Se in tale quadro finalmente le due parti cominciassero a parlarsi in via diretta senza patroni e senza intermediari forse sarebbe loro più facile arrivare a qualche risultato. Dopo vent’anni di trattative ogni aspetto della questione è stato approfondito fino alla nausea: non c’è più nulla da chiarire, c’è solo da decidere come accordarsi. Ovviamente non è cosa facile, ma se la volontà di accordarsi c’è, all’accordo si può giungere in poco tempo. Mentre alla fine della seconda guerra mondiale gli Stati Uniti diedero immediatamente il cambio alla Gran Bretagna e alla Francia, questa volta alle spalle del “grande fratello” americano che comincia ad andarsene non se ne delinea alcun altro minimamente credibile. Stando così le cose il tempo sempre meno gioca a favore di Israele, che avrebbe tutto l’interesse a trattare in fretta da una posizione relativamente di forza prima di esser costretto a farlo in una posizione relativamente debole.

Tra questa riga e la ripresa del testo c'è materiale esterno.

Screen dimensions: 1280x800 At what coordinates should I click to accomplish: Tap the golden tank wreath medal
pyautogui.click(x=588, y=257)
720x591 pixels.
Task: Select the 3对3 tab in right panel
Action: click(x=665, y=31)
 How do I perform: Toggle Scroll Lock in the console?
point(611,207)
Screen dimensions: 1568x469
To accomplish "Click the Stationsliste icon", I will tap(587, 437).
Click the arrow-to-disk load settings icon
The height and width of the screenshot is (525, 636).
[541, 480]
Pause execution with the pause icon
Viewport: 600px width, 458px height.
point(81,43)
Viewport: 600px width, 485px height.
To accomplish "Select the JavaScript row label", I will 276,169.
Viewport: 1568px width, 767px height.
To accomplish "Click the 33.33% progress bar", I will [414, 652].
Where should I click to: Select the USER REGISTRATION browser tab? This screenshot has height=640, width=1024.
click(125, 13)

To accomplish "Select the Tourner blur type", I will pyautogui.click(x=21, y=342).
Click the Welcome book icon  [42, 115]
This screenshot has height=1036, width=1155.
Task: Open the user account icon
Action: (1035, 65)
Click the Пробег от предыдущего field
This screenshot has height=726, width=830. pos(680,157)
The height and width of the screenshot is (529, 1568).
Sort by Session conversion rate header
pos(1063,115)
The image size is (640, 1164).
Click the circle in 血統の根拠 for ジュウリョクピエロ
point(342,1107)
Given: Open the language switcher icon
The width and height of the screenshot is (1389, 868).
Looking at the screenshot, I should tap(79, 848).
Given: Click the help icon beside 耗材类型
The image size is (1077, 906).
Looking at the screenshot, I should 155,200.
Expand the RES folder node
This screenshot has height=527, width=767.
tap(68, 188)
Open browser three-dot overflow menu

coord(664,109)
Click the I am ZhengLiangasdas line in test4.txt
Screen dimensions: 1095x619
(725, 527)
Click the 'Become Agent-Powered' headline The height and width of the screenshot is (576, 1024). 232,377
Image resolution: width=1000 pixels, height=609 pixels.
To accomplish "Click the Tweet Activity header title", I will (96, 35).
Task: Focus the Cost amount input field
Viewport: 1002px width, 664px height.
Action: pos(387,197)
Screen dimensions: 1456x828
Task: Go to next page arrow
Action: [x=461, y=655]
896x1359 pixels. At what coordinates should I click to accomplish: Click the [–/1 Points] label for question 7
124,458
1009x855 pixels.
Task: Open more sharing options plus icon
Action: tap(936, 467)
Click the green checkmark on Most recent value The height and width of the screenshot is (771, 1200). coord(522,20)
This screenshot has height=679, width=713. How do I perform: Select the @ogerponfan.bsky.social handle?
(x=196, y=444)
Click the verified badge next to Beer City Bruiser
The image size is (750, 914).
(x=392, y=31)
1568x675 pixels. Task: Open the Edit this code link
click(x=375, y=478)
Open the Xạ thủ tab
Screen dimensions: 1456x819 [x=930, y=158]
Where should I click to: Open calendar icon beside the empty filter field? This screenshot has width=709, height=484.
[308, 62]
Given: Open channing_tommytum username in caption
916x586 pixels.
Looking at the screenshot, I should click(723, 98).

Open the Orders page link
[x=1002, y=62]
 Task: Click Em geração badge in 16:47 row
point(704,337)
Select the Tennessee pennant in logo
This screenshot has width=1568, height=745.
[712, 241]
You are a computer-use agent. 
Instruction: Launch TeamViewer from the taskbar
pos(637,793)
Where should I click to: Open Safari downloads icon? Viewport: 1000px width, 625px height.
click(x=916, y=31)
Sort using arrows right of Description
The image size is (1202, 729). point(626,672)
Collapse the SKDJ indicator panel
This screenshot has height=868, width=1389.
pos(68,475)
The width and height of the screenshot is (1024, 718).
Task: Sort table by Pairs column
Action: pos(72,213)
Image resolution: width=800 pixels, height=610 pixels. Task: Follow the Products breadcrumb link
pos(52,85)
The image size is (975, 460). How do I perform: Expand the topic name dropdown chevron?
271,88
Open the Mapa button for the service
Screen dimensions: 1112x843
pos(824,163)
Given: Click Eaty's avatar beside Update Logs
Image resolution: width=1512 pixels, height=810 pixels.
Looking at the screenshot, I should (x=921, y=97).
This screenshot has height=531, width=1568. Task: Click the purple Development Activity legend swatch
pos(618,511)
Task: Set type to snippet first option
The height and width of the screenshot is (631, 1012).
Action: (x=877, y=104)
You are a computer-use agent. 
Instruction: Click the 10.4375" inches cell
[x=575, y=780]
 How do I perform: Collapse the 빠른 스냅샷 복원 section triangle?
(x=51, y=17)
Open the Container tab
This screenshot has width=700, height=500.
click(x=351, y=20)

In quanto agli Usa e all’Europa meno si coinvolgono meglio è. Più di tante interferenze nello sviluppo delle trattative, che i vent’anni trascorsi invano dagli accordi di Oslo hanno dimostrato non servire a nulla, sarebbe molto più efficace la presentazione di un credibile piano di investimenti a fine di sviluppo coordinato di tutta l’area compresa tra la valle del Giordano e la riva del Mediterraneo, il cui avvio fosse subordinato alla soluzione effettiva e stabile della crisi israelo-palestinese. Se infatti da un lato il tempo non gioca a favore di Israele sul piano politico, dall’altro non gioca sul piano economico a favore dell’Autorità palestinese e del suo territorio, che non può più sperare di vivere sine die soltanto di aiuti internazionali.
D’altro canto per l’Europa l’ingresso del Levante nella cerchia delle economie di nuova industrializzazione, di cui una pace feconda tra Israele e Palestina sarebbe il motore indispensabile, è una grossa via d’uscita a portata di mano dal presente ristagno economico. Se ben giocate, tutte queste carte potrebbero farci uscire tutti quanti da un vicolo cieco cui altrimenti sarà molto difficile sottrarsi.